Knightley points out that while censorship might prevent you from criticising, it does not force you to write false or exaggerated stories. Yet this is precisely what happened in the Boer War. Lurid atrocity stories were illustrated with graphic drawings of floggings, massacres, and so forth, many of them entirely fictitious. An early newsreel shown in Britain depicted British medical staff treating a wounded soldier while their Red Cross tent was attacked by the dastardly Boer. The film was a fake, made using actors in London.

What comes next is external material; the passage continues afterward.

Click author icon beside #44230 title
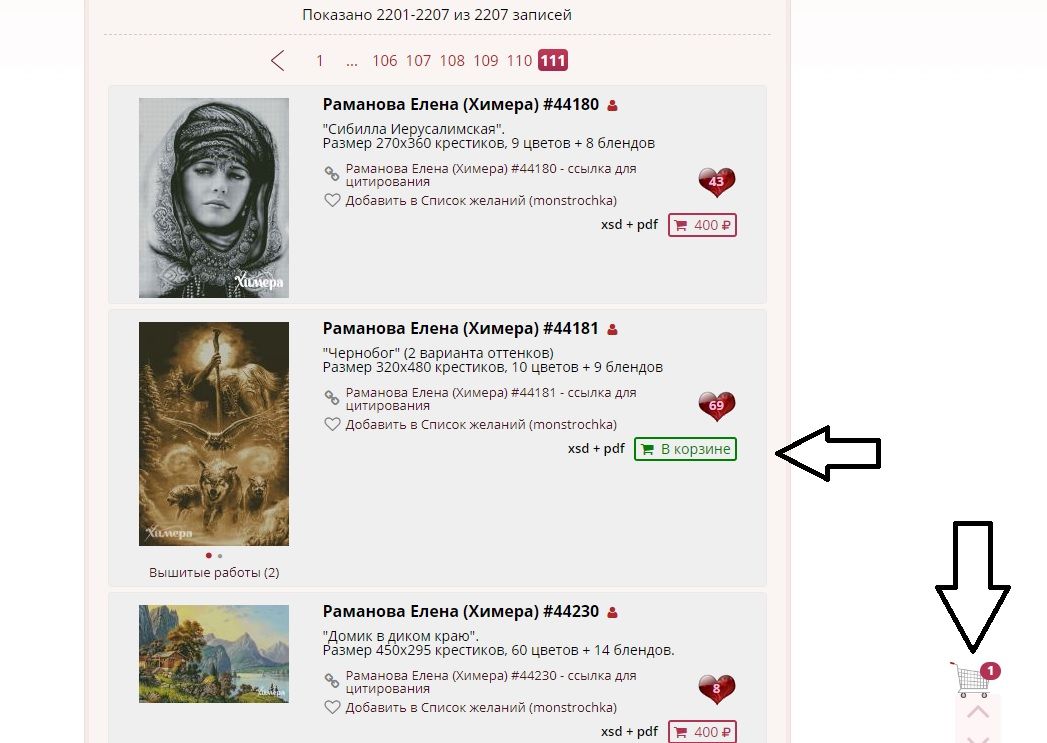1047x743 pixels. point(612,612)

Britain was fooled in the Boer War, argues Knightley, by inaccurate, propagandistic news coverage. The nation never had a full or accurate picture of events in South Africa. Nor was the political significance of the war realised at the time. Despite ‘the swarms of war correspondents … the main military lessons of the war went unnoticed. The British soldier learned the value of accurate rifle fire, but the only conclusions drawn from the Boers’ use of trenches proved to be false ones’. This too had disastrous consequences in 1914.
Clearly, war correspondents were not to blame for all the problems and failures of the Boer War; nor even for Britain’s failure to learn from the experience. But Knightley makes a convincing case that propaganda in the mass media can have a tangible effect upon a nation’s ability to face questions of war and peace in a rational manner. War correspondents have a crucial role to play, and Knightley concludes the book with a call to journalists today to think critically about their profession. They may no longer be heroes, like the best nineteenth-century war correspondents, but perhaps they could refuse to act as ‘propagandists and myth-makers, subservient to those who wage wars’. This would be a courageous and difficult decision, but Knightley shows why it is needed now, more than ever before.